| Dataset records |
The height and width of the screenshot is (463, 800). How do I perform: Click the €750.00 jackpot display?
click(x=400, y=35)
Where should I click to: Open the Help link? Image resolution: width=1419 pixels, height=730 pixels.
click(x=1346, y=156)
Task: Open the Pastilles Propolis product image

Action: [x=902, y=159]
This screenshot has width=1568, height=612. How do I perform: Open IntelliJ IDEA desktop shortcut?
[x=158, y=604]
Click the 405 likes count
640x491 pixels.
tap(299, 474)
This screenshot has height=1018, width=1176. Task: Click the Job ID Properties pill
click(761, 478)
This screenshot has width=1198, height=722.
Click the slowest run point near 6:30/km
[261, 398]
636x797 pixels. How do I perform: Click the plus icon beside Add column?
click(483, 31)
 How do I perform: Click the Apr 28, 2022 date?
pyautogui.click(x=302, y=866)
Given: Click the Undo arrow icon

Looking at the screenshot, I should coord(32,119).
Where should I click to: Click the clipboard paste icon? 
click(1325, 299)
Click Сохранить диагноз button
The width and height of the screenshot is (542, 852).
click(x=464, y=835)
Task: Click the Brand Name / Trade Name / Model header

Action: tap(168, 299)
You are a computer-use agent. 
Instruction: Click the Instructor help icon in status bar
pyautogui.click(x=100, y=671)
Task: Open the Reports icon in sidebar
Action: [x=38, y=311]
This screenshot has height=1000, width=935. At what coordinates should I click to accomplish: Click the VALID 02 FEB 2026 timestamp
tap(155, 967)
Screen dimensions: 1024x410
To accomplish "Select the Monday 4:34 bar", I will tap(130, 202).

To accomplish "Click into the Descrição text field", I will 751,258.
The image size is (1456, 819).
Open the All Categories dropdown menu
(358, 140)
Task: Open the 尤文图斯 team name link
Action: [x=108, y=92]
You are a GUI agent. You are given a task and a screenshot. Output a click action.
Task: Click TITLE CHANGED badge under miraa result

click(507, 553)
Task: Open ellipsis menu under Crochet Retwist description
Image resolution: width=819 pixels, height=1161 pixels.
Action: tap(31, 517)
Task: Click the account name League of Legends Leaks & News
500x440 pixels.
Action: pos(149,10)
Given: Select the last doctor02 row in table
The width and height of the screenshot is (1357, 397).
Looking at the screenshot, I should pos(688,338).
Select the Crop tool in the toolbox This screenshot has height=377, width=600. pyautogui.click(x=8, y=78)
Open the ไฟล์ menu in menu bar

| To do |
Your answer should hold every line of the entries that contains the string "agent".

| Answer to the problem |
You are a computer-use agent. 
You are a GUI agent. You are given a task and a screenshot. Output a click action.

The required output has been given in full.